Action item:
After finding the line that includes "网站首页 (183, 171)" in the records below, transcribe it and each line after it through the last, exactly, and add nothing.

[Collected data entries]
[Start of Attachment]
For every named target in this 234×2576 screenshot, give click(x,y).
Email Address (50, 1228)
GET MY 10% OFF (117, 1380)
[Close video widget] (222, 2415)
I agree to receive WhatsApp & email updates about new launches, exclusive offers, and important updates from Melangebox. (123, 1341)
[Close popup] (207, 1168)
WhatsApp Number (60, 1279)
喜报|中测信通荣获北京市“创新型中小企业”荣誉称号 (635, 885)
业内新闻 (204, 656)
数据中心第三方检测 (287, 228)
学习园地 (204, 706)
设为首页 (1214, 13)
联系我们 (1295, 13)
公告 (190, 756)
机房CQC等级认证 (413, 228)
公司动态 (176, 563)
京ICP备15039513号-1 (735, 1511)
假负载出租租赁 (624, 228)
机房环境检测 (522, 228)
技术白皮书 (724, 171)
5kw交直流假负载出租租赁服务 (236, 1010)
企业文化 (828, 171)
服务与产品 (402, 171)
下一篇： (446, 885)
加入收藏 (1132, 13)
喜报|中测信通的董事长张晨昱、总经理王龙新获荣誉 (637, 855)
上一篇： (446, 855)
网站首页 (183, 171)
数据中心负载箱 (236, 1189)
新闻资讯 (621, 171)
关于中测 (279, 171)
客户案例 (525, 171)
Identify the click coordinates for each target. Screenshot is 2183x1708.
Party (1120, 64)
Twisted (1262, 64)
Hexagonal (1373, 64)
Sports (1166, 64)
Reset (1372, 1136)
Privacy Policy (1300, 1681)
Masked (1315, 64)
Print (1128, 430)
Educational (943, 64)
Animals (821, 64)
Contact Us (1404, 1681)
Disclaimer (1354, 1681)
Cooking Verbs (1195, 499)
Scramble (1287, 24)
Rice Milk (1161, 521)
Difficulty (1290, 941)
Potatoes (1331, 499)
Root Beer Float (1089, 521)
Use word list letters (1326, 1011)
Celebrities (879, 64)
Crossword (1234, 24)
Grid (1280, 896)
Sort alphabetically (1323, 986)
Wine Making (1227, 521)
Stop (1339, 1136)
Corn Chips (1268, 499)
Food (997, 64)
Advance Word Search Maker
[End of Attachment]
Final answer:
网站首页 (183, 171)
数据中心负载箱 (236, 1189)
新闻资讯 (621, 171)
关于中测 (279, 171)
客户案例 (525, 171)
Identify the click coordinates for each target. Screenshot is 2183x1708.
Party (1120, 64)
Twisted (1262, 64)
Hexagonal (1373, 64)
Sports (1166, 64)
Reset (1372, 1136)
Privacy Policy (1300, 1681)
Masked (1315, 64)
Print (1128, 430)
Educational (943, 64)
Animals (821, 64)
Contact Us (1404, 1681)
Disclaimer (1354, 1681)
Cooking Verbs (1195, 499)
Scramble (1287, 24)
Rice Milk (1161, 521)
Difficulty (1290, 941)
Potatoes (1331, 499)
Root Beer Float (1089, 521)
Use word list letters (1326, 1011)
Celebrities (879, 64)
Crossword (1234, 24)
Grid (1280, 896)
Sort alphabetically (1323, 986)
Wine Making (1227, 521)
Stop (1339, 1136)
Corn Chips (1268, 499)
Food (997, 64)
Advance Word Search Maker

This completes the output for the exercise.